### Given exercise
Retype the rows starting at the line that contains "Viewport: 1389px width, 868px" and ending at the line that contains "coord(38,255)", both included, with every character unchanged.

### Supplied data
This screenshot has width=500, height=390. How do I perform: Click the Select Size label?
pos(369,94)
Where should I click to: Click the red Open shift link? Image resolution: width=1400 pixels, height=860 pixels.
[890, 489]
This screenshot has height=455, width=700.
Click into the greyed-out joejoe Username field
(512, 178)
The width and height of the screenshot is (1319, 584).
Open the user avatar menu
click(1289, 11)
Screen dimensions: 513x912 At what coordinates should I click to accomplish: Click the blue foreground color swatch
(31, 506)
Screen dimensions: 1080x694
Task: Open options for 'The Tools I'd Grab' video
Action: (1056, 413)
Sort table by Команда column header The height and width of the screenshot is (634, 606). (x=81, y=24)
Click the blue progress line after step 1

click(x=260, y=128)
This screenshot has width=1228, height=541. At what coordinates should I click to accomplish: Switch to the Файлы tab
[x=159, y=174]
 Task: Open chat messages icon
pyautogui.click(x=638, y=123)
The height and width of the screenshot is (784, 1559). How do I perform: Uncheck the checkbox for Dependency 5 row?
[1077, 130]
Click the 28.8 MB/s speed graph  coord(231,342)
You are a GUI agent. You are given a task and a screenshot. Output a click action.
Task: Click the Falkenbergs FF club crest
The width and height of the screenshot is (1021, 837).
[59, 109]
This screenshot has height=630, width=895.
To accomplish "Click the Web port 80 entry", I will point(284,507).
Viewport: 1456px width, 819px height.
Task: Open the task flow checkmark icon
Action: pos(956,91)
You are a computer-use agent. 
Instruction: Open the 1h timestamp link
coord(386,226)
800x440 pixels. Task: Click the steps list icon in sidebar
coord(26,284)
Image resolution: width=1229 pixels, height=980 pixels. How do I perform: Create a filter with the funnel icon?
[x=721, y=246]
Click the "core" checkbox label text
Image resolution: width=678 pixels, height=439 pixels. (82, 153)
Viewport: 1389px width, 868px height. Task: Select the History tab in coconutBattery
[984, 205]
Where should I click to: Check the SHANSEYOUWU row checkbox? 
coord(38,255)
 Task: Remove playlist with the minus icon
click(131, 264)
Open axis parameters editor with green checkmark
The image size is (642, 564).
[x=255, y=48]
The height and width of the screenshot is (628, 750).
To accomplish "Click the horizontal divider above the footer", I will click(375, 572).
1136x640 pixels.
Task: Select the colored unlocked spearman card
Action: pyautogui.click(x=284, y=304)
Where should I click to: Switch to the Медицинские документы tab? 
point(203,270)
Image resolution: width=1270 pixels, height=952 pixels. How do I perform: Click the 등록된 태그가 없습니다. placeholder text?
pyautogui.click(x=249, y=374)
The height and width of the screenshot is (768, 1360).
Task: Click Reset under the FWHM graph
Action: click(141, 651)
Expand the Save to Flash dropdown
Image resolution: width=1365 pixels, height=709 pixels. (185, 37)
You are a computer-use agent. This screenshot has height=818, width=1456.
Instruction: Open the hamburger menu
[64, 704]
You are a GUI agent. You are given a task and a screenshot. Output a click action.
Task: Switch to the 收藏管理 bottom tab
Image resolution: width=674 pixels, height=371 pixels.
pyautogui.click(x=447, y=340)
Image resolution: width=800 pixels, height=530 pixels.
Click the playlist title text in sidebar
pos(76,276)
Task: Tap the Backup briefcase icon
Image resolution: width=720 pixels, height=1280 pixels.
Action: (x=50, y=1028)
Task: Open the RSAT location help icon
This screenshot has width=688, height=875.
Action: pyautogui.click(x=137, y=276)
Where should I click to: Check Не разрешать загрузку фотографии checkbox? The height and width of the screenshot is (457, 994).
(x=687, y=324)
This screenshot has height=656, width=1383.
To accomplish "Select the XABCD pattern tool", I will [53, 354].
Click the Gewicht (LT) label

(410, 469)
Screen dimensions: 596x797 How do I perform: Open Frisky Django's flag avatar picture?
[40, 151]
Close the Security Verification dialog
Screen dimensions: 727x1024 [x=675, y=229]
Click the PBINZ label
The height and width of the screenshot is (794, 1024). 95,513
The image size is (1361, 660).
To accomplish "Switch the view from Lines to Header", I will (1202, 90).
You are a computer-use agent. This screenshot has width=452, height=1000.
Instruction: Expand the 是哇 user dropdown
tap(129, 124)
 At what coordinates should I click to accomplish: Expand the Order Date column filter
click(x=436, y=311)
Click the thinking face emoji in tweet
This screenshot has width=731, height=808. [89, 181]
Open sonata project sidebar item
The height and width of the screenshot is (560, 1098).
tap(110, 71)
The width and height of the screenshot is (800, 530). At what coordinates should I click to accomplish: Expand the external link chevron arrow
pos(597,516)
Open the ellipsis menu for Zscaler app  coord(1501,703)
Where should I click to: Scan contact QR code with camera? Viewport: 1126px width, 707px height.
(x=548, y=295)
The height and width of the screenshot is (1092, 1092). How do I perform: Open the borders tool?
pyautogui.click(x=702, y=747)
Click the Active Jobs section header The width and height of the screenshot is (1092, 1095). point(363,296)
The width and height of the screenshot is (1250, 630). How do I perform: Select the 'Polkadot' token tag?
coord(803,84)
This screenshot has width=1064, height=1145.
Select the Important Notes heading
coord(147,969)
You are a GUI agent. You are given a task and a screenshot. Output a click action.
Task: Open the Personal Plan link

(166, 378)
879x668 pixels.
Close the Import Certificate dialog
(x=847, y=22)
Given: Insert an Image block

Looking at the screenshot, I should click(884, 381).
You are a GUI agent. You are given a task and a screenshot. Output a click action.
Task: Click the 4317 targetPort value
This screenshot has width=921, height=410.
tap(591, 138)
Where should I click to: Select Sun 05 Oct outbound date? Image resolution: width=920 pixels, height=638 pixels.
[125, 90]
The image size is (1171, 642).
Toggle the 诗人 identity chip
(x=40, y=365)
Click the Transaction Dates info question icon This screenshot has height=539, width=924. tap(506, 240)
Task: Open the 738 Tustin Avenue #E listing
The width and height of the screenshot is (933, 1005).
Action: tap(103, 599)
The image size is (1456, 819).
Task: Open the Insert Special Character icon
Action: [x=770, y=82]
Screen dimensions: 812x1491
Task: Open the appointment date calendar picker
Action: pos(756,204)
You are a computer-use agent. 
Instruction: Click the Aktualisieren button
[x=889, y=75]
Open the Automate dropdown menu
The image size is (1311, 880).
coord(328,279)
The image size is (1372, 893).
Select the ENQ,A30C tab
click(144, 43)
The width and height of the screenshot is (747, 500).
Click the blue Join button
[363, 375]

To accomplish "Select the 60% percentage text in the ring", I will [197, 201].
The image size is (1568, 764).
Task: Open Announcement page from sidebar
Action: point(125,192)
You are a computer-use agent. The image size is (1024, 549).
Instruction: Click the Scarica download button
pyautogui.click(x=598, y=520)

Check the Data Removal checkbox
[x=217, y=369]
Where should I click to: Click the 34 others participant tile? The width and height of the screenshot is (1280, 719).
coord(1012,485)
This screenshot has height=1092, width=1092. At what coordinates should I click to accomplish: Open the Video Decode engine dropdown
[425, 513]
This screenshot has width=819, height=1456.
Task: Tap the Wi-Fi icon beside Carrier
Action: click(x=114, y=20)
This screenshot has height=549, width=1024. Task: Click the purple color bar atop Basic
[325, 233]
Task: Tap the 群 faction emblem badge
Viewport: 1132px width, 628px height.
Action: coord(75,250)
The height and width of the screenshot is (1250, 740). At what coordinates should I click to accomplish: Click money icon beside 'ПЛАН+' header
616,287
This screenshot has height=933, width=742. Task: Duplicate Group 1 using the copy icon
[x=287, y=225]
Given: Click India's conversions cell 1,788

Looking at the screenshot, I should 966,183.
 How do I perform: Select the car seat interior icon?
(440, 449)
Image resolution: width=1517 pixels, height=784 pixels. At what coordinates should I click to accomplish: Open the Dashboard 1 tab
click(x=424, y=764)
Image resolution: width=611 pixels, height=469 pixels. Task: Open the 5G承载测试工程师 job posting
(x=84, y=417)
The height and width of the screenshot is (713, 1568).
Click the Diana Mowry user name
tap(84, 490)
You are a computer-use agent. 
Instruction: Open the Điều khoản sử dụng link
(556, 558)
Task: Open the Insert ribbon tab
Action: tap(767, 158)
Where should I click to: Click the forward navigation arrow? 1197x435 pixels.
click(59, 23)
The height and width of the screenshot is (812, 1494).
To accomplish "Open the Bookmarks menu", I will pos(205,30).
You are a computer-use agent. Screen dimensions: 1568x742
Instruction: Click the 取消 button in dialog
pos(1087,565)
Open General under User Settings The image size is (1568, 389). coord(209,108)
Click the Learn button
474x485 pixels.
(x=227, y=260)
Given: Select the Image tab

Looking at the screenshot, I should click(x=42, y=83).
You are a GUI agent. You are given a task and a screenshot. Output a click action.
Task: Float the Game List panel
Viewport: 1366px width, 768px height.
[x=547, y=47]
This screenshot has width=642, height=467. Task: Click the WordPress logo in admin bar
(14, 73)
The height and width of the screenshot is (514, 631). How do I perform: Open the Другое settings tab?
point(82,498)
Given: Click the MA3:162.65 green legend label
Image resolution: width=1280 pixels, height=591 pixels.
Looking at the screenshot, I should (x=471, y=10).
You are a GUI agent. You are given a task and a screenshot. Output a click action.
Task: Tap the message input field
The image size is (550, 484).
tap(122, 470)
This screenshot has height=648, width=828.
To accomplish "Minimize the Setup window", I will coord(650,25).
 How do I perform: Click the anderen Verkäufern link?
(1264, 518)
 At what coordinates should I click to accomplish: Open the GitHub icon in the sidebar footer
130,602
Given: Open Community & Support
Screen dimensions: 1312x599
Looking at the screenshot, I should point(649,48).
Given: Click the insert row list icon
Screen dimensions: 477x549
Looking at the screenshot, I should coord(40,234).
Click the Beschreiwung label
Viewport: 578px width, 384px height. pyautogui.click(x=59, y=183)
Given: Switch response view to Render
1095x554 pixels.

### Solution for this task
Viewport: 1389px width, 868px height. Task: Select the History tab in coconutBattery
[984, 205]
Where should I click to: Check the SHANSEYOUWU row checkbox? 
coord(38,255)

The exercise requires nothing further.